GORE HELEX SEPTAL OCCLUDER
Report
- Report Number
- 2017233-2008-00389
- Event Type
- Injury
- Date Received
- July 22, 2008
- Date of Event
- June 25, 2008
- Report Date
- July 18, 2008
- Manufacturer
- W.L. GORE & ASSOCIATES
- Product Code
- MLV
- PMA / PMN Number
- P050006
- Adverse Event
- Yes
- Report Source
- Manufacturer report
- Reporter Location
- FL, US
- Reporter Occupation
- PHYSICIAN
Narratives
A REVIEW OF THE MANUFACTURING PAPERWORK HAS BEEN CONDUCTED. THE REVIEW OF THE MANUFACTURING PAPERWORK VERIFIED THAT THIS LOT MET ALL PRE-RELEASE SPECIFICATIONS.
IT WAS REPORTED THAT THE PHYSICIAN IMPLANTED A HELEX SEPTAL OCCLUDER TO CLOSE AN ASD (ATRIAL SEPTAL DEFECT).

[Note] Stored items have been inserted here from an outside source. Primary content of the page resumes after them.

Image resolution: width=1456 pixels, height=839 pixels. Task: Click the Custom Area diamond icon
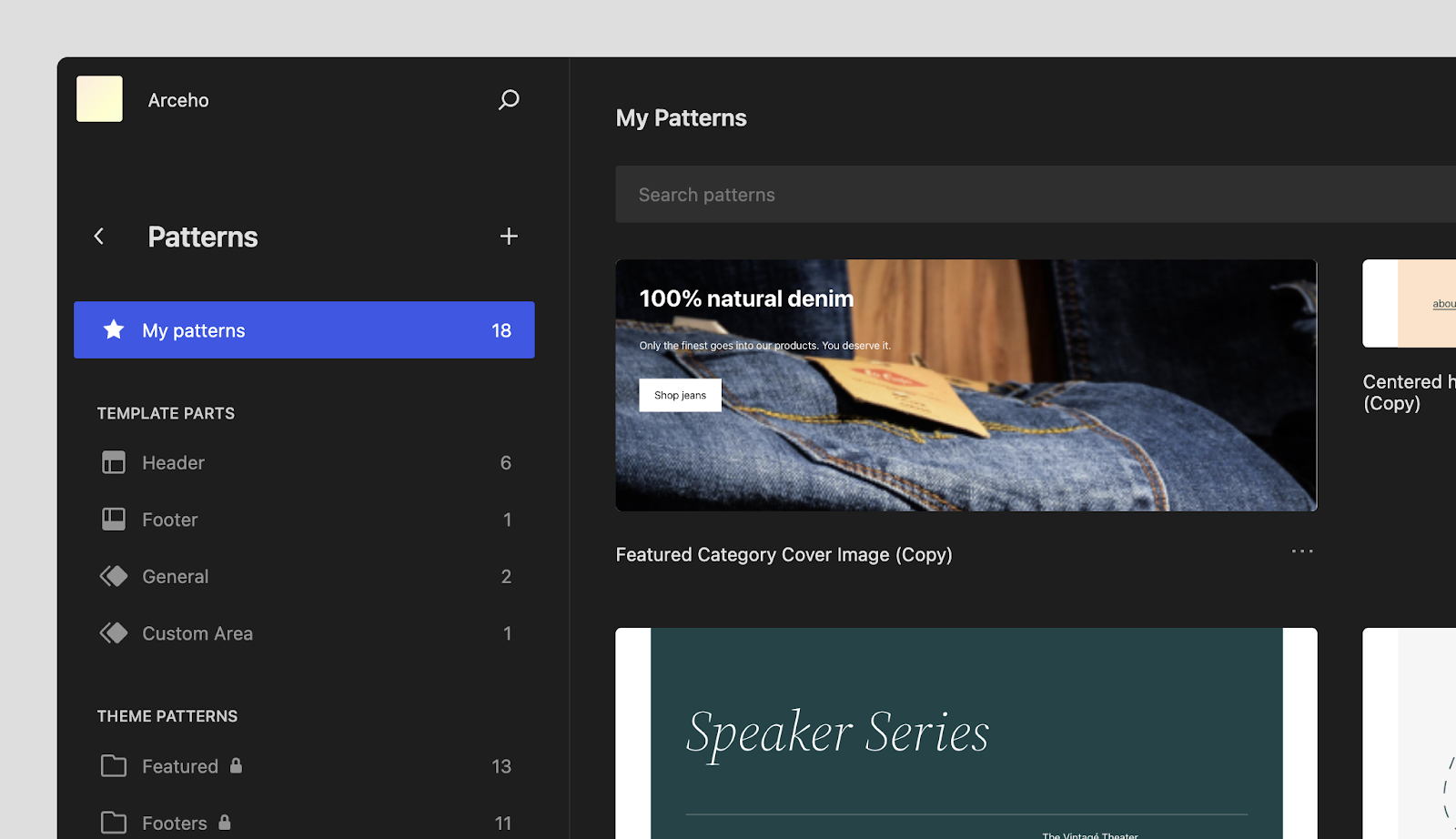click(x=114, y=633)
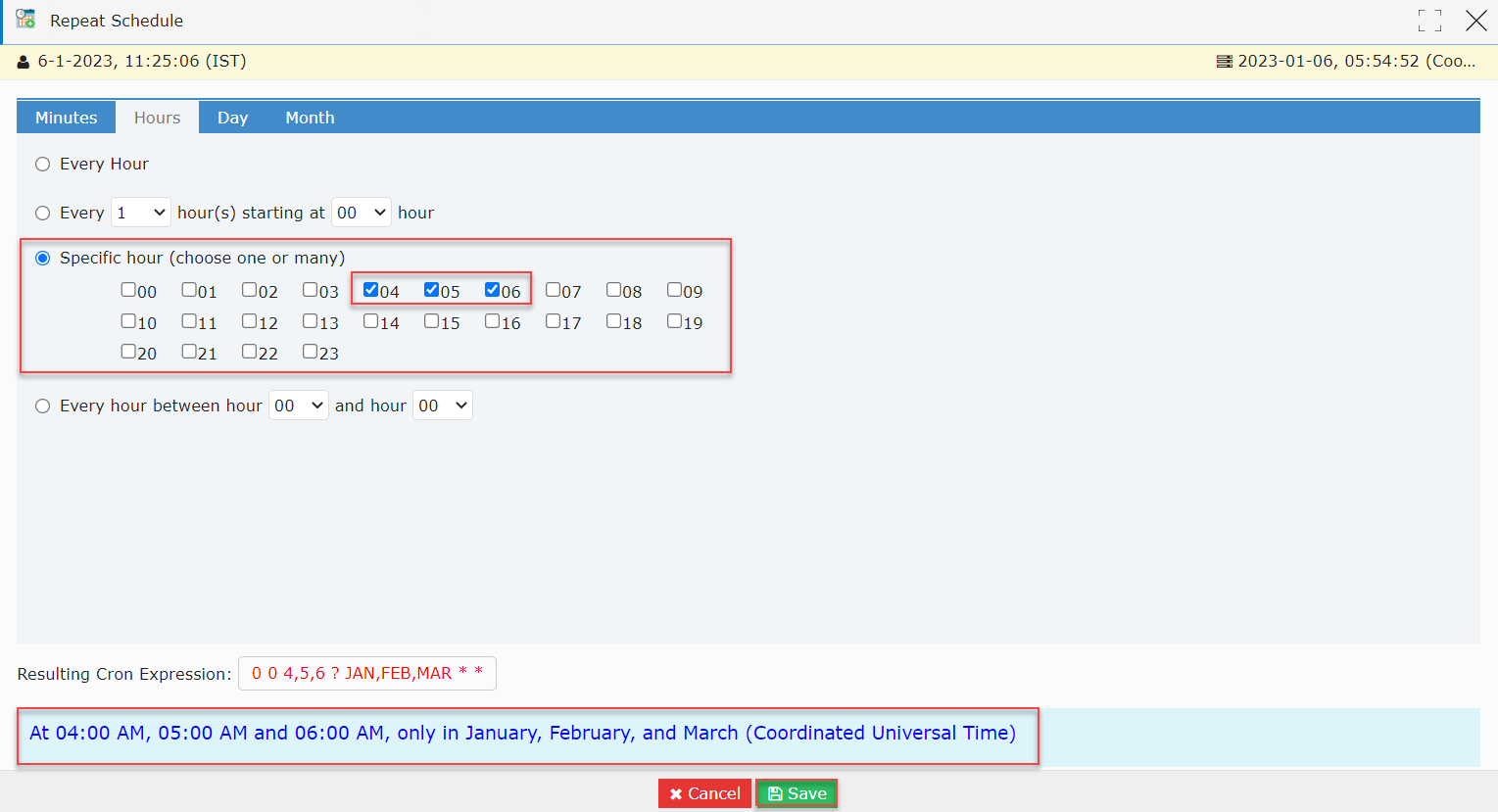Switch to the Day tab

click(232, 118)
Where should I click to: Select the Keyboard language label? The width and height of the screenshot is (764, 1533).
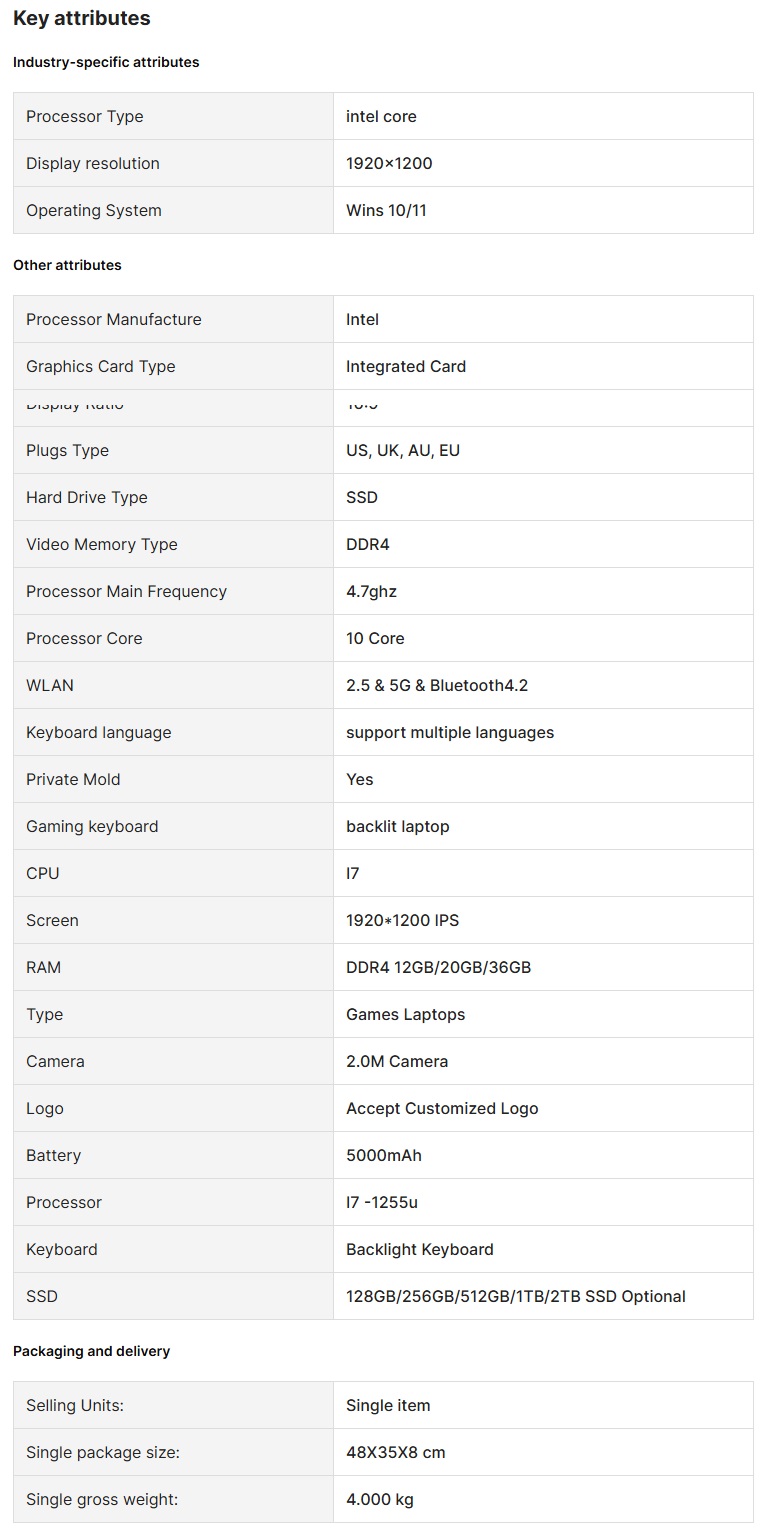pos(98,732)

THE DEFECT BALLOON SIZED TO 17-18MM AND THE TOTAL SEPTAL LENGTH WAS 36MM. A 35MM DEVICE WAS IMPLANTED. ON FOLLOW-UP THE NEXT DAY THE RIGHT ATRIAL DISK WAS PARALLEL TO TRICUSPID VALVE. THE PHYSICIAN DECIDED TO REMOVE THE DEVICE IN A TRANSCATHETER PROCEDURE THE FOLLOWING DAY. THE DEVICE WAS SNARED OUT BUT IT WAS NOTED THAT CLOT HAD FORMED ON THE DEVICE AND THE LONG SHEATH. A CLOT WAS NOTED IN THE LEFT ATRIUM IN AN INFERIOR POSITION ABOVE THE LEVEL OF THE CORONARY SINUS. THE PT WAS PLACED ON HEPARIN AND ASPIRIN AND THE CLOT WILL BE MONITORED. THE DEVICE WAS DISCARDED BY THE PHYSICIAN.
Devices
| Seq | Brand | Generic | Product Code | Manufacturer | Model | Lot | UDI-DI |
|---|---|---|---|---|---|---|---|
| 1 | GORE HELEX SEPTAL OCCLUDER | NONE | MLV | W.L. GORE & ASSOCIATES | WLG216 | 05220494 |
Patients
| Seq | Age | Sex | Outcome | Treatment |
|---|---|---|---|---|
| 1 | 3 YR | Hospitalization |